Re: A28: syntax of markup declarations? (LONG)

I'm strongly against Tim's proposal.

>2.1 Quality of Specification
>This is close to my heart as co-editor of the XML spec.  If we use DTD
>syntax, the spec will have to: (a) specify the DTD syntax, (b) specify how
>the declarations in the DTD syntax impose constraints on instances.  If
>we use instance syntax, we lose almost all of (a)

You don't lose it.  You still have to have to include the DSD for DSDs.  I
don't think that's going to be any shorter that a BNF gramar for the SGML
DTD syntax.  All potential implementors will be familiar with BNF.  Almost
none will be familiar with DSDs.  An implementor coming fresh to the spec is
going to have a hard time understanding DSDs if the only specification of
what is a legal DSD is itself in the form of a DSD.  I think the only real
gain in the spec is that the prolog doesn't have any additional lexical
structure that has to be specifeid.  Overall I would say that the best spec
would be one that gave a clean BNF for a simplified subset of SGML DTDs.

>2.2 Integrity
>I for one, once we get XML done, plan to start browbeating the document
>management and authoring practitioners of the world along the lines of "now
>that XML exists, you have NO EXCUSE for not using descriptive markup in your
>structured documents!"  If I convince them, and they then start using XML,
>and the first structured document they encounter is a DTD, with its rather
>ad-hoc syntax, then I've lied to them.  I find this completely unacceptable.

I think this is totally bogus. A DTD is structured information.  That
doesn't make it a document, unless every set of structured information
constitutes a document.  It is no part of the philosophy of SGML to insist
that SGML notation be used to represent every kind of structured
information.  Do you feel the urge to convert C programmers over from writing:

int main(int argc, char **argv)
  printf("Hello world\n");
  return 0;


<procedure identifier="main">
<returns><basic-type kind="int"></basic-type></returns>
<argument identifier="argc">
<basic-type kind="int"></basic-type>
<argument identifier="argv">
<pointer-to><pointer-to><basic-type kid="int"></basic-type>
<identifier name="printf"></identifier>
<string-literal>Hello world&newline;</string-literal>
<integer-constant value=0></integer-constant>


I hope not.  Why do you feel the urge to impose such a change for DTDs?

>2.3 Ease of Implementation
>If there is only one syntax for declaration and instance, then the
>prospective XML processor author only needs one lexer and one parser.
>Granted, the DTD language is not the hardest in the world, but two
>lexer/parsers are always harder than one to build.

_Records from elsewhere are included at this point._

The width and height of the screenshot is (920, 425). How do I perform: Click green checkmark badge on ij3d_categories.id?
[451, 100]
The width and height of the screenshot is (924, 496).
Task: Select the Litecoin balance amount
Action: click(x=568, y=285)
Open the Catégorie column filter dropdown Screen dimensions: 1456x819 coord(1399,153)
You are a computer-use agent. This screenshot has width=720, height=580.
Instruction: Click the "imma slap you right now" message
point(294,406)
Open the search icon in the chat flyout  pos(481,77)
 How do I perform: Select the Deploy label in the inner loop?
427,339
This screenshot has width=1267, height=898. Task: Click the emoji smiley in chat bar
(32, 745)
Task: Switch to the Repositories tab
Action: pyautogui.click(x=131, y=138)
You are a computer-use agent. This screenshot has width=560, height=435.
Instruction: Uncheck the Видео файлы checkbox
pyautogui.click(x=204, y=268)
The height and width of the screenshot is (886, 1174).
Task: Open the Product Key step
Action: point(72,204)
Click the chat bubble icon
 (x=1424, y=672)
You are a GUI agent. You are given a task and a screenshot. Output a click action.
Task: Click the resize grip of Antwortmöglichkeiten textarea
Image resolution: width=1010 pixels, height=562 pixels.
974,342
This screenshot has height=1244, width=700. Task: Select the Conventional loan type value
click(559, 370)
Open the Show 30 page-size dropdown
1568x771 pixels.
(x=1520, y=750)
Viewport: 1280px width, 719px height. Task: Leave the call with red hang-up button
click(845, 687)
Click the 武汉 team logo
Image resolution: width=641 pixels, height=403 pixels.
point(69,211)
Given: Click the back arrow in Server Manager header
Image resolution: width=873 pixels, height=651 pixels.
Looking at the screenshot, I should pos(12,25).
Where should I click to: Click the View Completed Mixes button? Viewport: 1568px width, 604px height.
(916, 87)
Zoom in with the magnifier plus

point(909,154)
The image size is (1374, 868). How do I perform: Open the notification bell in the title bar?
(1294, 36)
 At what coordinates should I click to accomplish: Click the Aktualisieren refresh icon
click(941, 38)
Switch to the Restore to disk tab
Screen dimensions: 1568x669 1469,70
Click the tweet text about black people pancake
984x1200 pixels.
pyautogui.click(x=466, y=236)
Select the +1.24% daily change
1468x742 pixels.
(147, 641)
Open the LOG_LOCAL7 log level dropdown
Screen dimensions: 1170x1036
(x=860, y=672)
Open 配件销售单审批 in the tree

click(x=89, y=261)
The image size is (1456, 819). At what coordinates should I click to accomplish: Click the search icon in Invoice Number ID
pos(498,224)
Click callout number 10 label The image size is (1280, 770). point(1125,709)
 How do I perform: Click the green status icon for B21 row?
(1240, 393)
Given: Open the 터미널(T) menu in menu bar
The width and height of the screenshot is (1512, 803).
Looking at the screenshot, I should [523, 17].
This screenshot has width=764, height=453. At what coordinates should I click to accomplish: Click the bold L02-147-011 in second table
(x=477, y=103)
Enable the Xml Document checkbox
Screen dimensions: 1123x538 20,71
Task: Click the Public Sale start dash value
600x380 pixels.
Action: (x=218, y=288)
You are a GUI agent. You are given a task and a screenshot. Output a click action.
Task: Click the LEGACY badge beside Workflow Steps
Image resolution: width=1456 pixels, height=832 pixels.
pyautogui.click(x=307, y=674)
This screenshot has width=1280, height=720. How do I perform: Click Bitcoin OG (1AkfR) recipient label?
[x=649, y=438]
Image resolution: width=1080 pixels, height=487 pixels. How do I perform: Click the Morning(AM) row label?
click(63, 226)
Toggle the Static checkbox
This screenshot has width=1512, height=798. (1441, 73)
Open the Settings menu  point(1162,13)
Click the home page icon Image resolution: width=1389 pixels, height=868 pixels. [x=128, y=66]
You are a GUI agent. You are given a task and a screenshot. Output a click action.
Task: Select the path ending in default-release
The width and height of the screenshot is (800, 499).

I don't believe this is true.  With the DSD syntax an implementation has to
construct its internal representation of DTDs from its internal
representation of elements and attributes.  This would probably be more work
than writing the YACC actions that construct the representation of DTDs
using the existing SGML syntax. I don't think YACC is really a good tool for
parsing instances, but I think that it could work quite well for DTDs. I
would concede that the lexer gets a little more complicated using the
existing SGML syntax, so overall I would say that there's not much
difference in implementation difficulty.

>2.4 Familiarity
>If we can go to the HTML community and tell them "not only can you now add
>your own structures to documents and still deliver them on the web, but
>here's how you do it, and it's just another bunch of tags", this removes
>another significant barrier to resistence.  I cannot in good conscience
>defend to these people the proposition that to do this something
>straightforward, obvious, and good, they have to learn another language.

Why is it so much easier to learn a bunch of new tags/attributes than it is
to learn a few more declarations?  The most complex part of DTDs is content
models.  I think people will have a much easier time understanding the
current SGML syntax because of its similarity to regular expressions.  The
DSD syntax for content-models is an order of magnitude less readable than
the existing DTD syntax.

>3. SGML Interoperability Issues

>(b) I propose hiding the XML markup declarations from SGML processors inside
>    a processing instruction as follows: <?XML DSD ... >.
>    Similarly, I propose <?XML SSD for XML declaration subsets.
>    [note: either we change PIC, or we live with a lot of &gt; in markup 
>    declarations, or we figure out a better way to hide XML markup 
>    declarations]

The fact that the DSD proposal is going to require some sort of gigantic
kluge like this makes it a non-starter for me.  I just don't see how people
can think that a proposal that involves this sort of thing is an improvement
over the existing SGML syntax.

>This is the RIGHT THING TO DO.

The SGML syntax for DTDs is not going to go away.  Anything that ends up
forcing SGML users and implementors to deal with two totally incompatible
syntaxes for exactly the same semantics is not my idea of the RIGHT THING TO DO.